Non-structural protein 6: a hallmark of SARS-CoV-2 disease progression and its connection to lipid droplets

Abstract

The genome of SARS-CoV-2 has been heavily studied with the roles of many enzymatic, and structural proteins being well-defined. However, knowledge remains limited for the 16 non-structural proteins (NSPs) known to be encoded by the genome. Until recently, these NSPs were not considered to be of importance for the viral lifecycle. Recent findings have demonstrated that NSP6 is a key determinant of disease progression. It is a multifunctional protein involved in the stimulation of the formation of double-membrane vesicles (DMVs) from the endoplasmic reticulum (ER), inhibition of autophagosome expansion within the cell, and induction of pyroptosis along with additional functions. In addition, many (+) ssRNA viruses, including SARS-CoV-2, have been shown to manipulate lipid droplets (LDs), highly conserved intracellular organelles that are composed of neutral lipids, as substrates for energy and as platforms for their replication.

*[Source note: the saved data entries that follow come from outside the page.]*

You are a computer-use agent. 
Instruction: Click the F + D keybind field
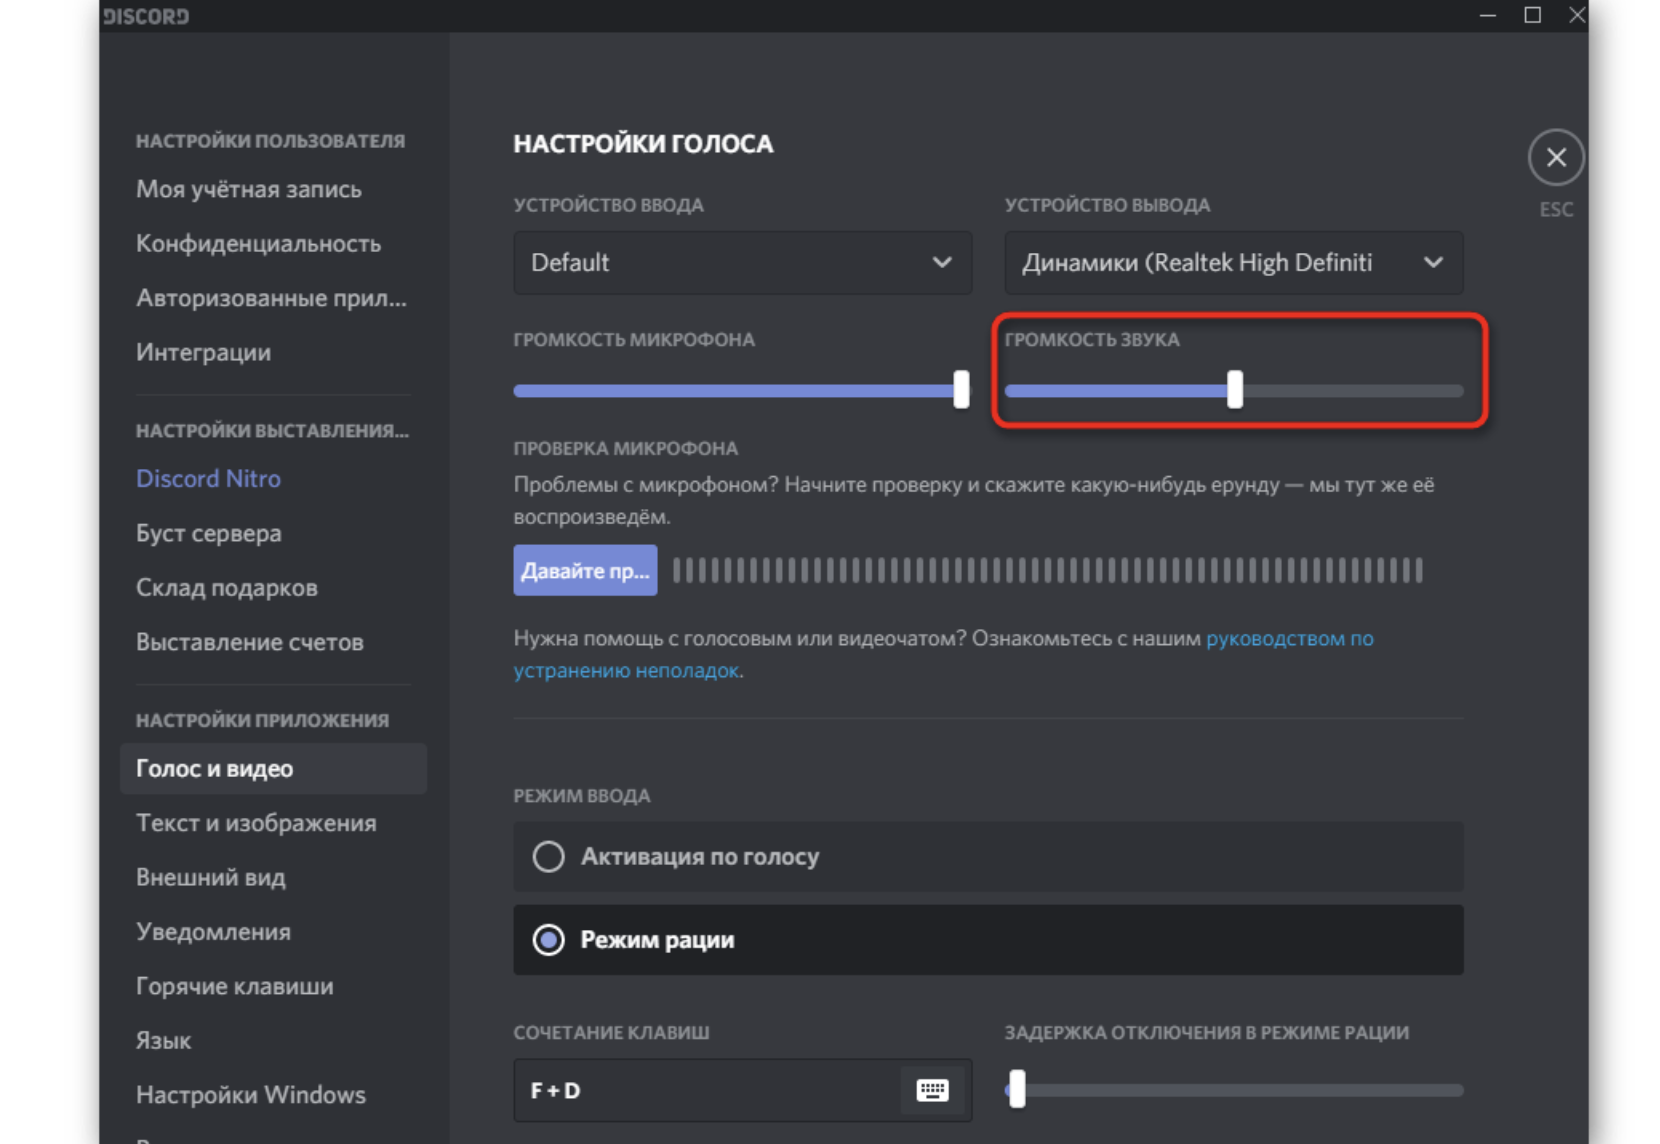click(x=705, y=1090)
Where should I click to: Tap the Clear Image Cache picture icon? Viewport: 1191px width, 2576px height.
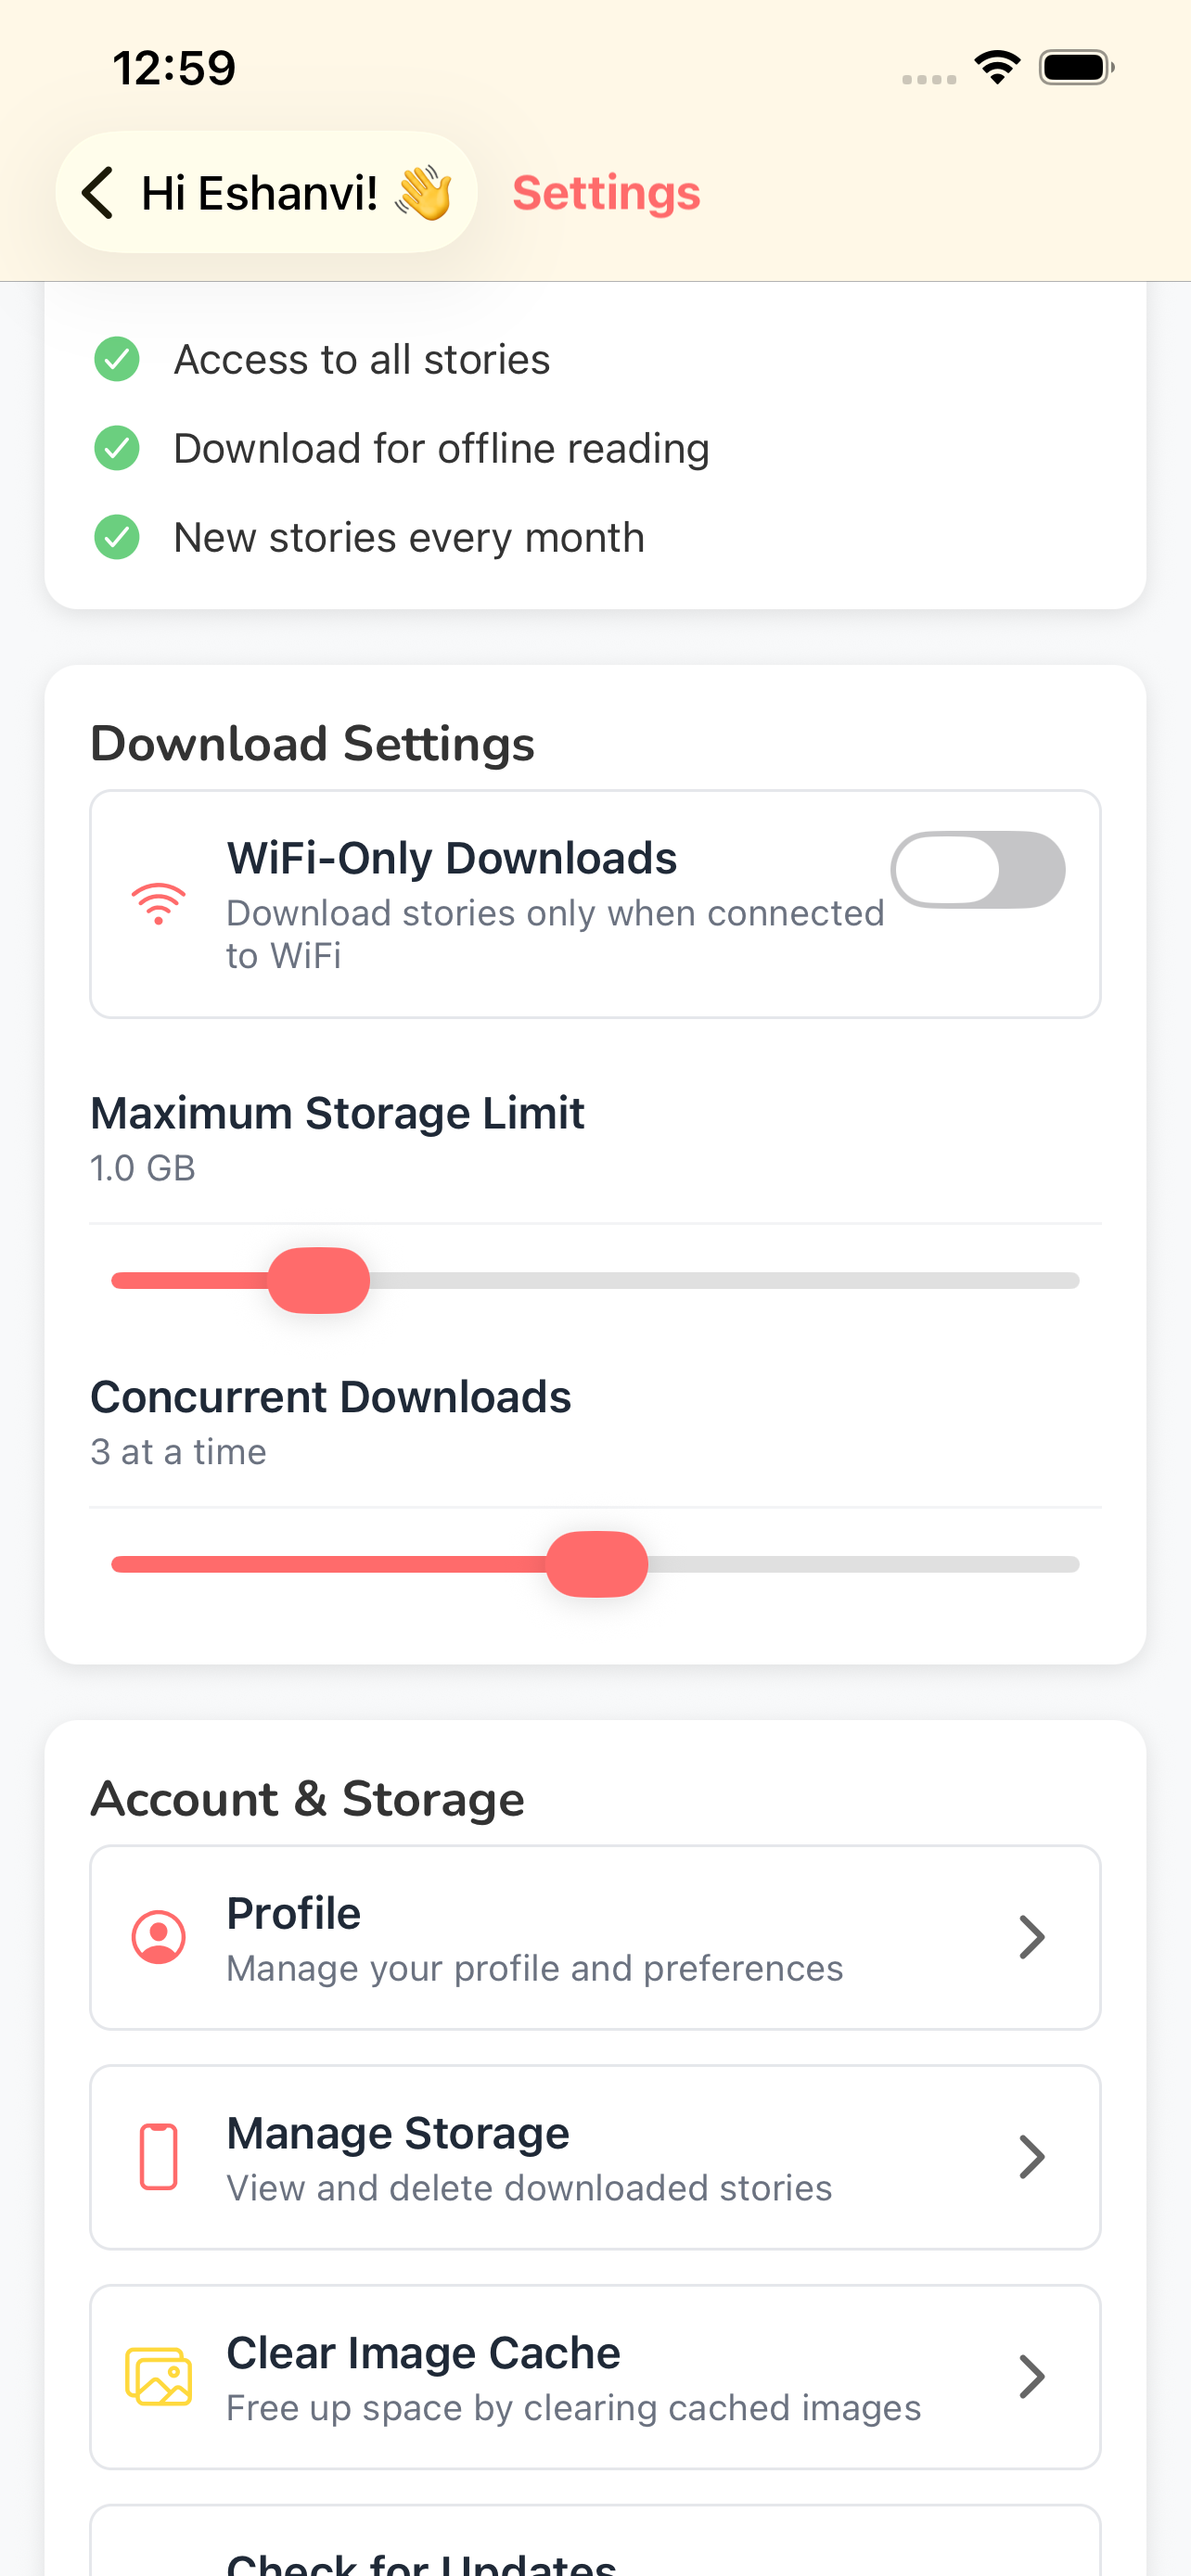(158, 2377)
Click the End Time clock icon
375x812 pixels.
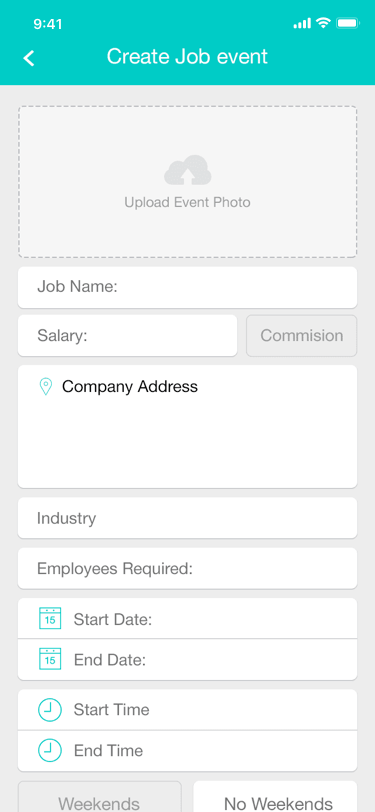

This article will highlight the current knowledge on NSP6 encoded in the SARS-CoV-2 genome and the involvement of LDs in the SARS-CoV-2 lifecycle, focusing on 1) NSP6 and its integral role as a determinant of viral pathogenicity and 2) the relation of NSP6 with the functionality of LDs in relation to DMVs and SARS-CoV-2 pathogenesis. It is evident that NSP6 is a critical protein to target in order to disrupt the viral life cycle. Thus, understanding the molecular details of the NSPs and their roles in the viral pathway presents an opportunity to identify potential therapeutic targets. Therefore, further investigation into the involvement of NSPs in disease progression is essential for furthering our understanding of the SARS-CoV-2 infection cycle.